Oddly, both museums appeared to be free, except that there is a "voluntary donation". Which I'm happy to pay. But on the wall of the Alte Fest there was a notice specifically instructing me to not pay any fee or tip. I'd already paid 20 Namibian dollars at the first museum, but presumably that was just the guard's own breaking of the rules. Did I do the wrong thing? I was hopelessly confused. The guard at the Alte Fest seemed very keen for me to give a tip, but given the useless nature of the museum, and the sign telling me not to, I really didn't feel this was appropriate. So this left me in the position of sneaking around the entrance hoping for an opportunity to walk away without him noticing. He had the instincts of a hawk though, and eventually I had to brazenly walk away without paying. A very weird experience.
My outstanding task was to make a booking for a place to stay in Johannesburg. My flight arrives at six o'clock at night, and there's no way I'm wandering around Johannesburg in the dark trying to find a place to sleep. Of course, communication turned out to be just as hard in Nambia as in Zambia. It seems that in order to use the payphones I need a special card, which I can't get at the hostel. There's no way to make international phone calls from the hostel. So I had to go back into town to find an Internet cafe that would let me make international calls. Except that I simply couldn't find one that was open. It's incredible: the whole of Windhoek seems to shut down at five, including the Internet cafes. What kind of Internet cafe isn't full of smoking, drunken teenagers playing Counterstrike at two in the morning?
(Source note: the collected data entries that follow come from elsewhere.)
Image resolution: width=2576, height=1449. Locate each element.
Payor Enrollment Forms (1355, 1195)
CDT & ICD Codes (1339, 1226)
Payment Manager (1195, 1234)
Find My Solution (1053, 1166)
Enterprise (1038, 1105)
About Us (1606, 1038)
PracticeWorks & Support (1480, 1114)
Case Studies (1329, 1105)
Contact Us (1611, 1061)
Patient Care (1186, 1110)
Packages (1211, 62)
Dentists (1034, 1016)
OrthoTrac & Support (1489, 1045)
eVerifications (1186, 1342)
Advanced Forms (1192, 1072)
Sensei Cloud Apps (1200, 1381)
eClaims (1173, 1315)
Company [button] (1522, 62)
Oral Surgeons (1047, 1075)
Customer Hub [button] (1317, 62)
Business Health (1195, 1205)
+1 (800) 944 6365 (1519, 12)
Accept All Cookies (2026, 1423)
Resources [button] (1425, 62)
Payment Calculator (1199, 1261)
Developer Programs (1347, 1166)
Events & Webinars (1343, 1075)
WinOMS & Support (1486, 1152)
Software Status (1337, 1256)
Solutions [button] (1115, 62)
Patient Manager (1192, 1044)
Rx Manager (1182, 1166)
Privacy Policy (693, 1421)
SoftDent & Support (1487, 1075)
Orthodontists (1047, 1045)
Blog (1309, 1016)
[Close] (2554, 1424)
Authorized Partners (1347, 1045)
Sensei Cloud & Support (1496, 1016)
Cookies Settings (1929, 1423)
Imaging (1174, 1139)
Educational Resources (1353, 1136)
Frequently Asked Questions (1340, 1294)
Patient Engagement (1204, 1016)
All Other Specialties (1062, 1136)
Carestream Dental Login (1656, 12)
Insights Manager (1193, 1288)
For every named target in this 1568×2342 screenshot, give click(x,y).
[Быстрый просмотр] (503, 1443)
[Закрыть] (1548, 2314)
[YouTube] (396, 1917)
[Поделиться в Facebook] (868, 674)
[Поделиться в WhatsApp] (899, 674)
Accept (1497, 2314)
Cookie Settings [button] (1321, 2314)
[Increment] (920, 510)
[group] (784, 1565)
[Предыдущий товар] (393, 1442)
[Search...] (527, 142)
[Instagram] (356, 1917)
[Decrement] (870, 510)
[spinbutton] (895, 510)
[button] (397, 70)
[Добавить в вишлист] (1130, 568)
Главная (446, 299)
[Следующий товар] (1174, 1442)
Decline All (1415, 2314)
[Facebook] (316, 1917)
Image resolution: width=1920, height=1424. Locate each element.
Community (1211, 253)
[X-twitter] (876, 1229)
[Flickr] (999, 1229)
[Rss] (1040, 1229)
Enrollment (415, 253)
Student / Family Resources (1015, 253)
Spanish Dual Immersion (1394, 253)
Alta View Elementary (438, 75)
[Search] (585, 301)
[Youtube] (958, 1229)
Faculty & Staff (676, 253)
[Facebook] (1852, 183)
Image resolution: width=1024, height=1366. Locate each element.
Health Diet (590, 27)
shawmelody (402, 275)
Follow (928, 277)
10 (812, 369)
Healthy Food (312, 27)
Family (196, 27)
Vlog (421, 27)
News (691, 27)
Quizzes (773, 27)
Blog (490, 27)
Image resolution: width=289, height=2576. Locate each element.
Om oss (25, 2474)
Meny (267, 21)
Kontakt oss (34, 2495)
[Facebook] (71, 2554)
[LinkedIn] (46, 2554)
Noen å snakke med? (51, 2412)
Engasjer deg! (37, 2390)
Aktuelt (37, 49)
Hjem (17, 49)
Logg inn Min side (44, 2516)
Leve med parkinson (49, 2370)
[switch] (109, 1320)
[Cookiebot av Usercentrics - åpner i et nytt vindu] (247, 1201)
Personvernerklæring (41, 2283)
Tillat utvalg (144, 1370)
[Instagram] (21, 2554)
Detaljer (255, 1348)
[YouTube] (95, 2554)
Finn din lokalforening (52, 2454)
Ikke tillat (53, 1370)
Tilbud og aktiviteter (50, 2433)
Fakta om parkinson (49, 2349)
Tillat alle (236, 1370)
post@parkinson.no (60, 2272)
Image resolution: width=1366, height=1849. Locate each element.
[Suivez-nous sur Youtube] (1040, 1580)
I wandered around for ages trying to find something, but had to give up. I'll have to book tomorrow.
Instead, I looked for somewhere to eat. The restaurants here are remarkable for their German character, most of the signs and menus being in German first and English second. I went to one place that looked good, but it seemed awfully posh, and as I was waiting to be seated I lost my nerve. Instead I went to a more pub-looking place nearby.
They turned out to have an interesting "game" menu, and so I ordered a mixed plate of game meats with sp#tzle. I certainly hadn't expected to eat sp#tzle on this trip. The meats were oryx, ostrich, and springbok. Interesting. The oryx was a little tough, but the ostrich was incredibly tender, almost like liver, and the springbok was pretty good too. I had a couple of beers with it, and then finished things off with a glass of gl#hwein. Rather dry gl#hwein, not my favourite kind. But a fun experience in Africa.
And then the walk back. I'd asked at reception if it was safe to walk around Windhoek at night, and told firmly "no". So, against every instinct, I'd given my bag into reception to put in the safe, and only taken enough cash to pay for a meal. I was glad of this on the walk back, in the dark and passing all those forbidding looking electric fences. If you get mugged here, no-one will hear you scream (at least, they won't admit it). My bag was still there that when I got back, which was nice. So I'm adjusting to the dramatically increased danger of being mugged. I'll need this in Johannesburg.